Wednesday, March 3, 2021

A 2020 Postmortem

Lucianne.com links to a New York Magazine interview of Democratic poll watcher David Shor who does a deep dive on the data from the 2020 election. Both interviewer and Shor favor Democrats, and yet what Shor concludes is of extreme interest to conservatives, too. Some samples:

When you look at self-reported ideology — just asking people, “Do you identify as liberal, moderate, or conservative” — you find that there aren’t very big racial divides. Roughly the same proportion of African American, Hispanic, and white voters identify as conservative. (snip) What happened in 2020 is that nonwhite conservatives voted for Republicans at higher rates; they started voting more like white conservatives.
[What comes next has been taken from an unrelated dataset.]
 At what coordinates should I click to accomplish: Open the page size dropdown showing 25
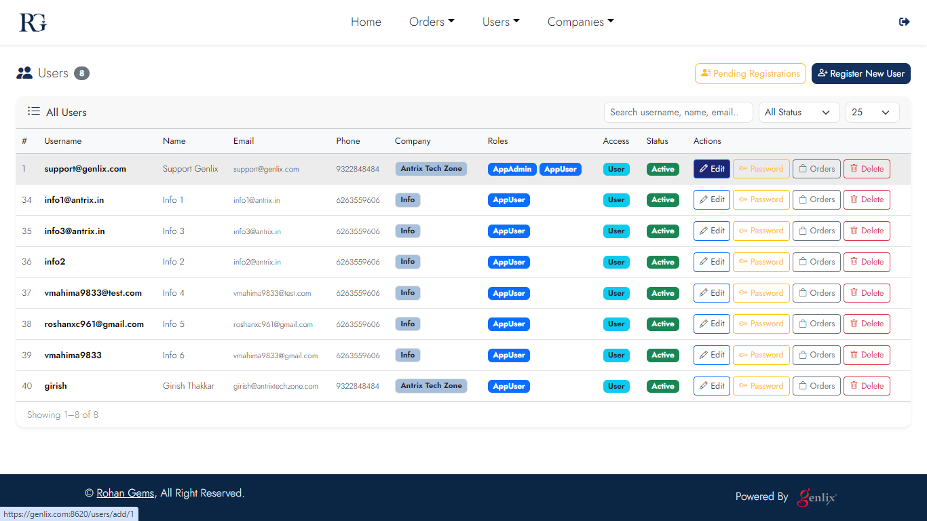point(871,113)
Highly educated people tend to have more ideologically coherent and extreme views than working-class ones. We see this in issue polling and ideological self-identification. College-educated voters are way less likely to identify as moderate.

I think liberals really essentialize Hispanic voters and project views about immigration onto them that the data just doesn’t support.

The fact that education polarization declined significantly in 2018 — when Trump wasn’t on the ballot — and picked up again in 2020 suggests that Trump is personally responsible for a significant portion of America’s education polarization.

Donald Trump is unpopular. And he does pay a penalty for that relative to a generic Republican. But the voters he’s popular with happen to be extremely efficiently distributed in political-geography terms.

The Trump era has been very good for the Republican Party, even if they now, momentarily, have to accept this very, very, very thin Democratic trifecta. Because if these coalition changes are durable, the GOP has very rosy long-term prospects for dominating America’s federal institutions.

The whole interview is a worthwhile read if you can ignore that both interviewer and interviewee want Democrats to win. As you can see, Shor doesn’t paint a gloomy picture for our side.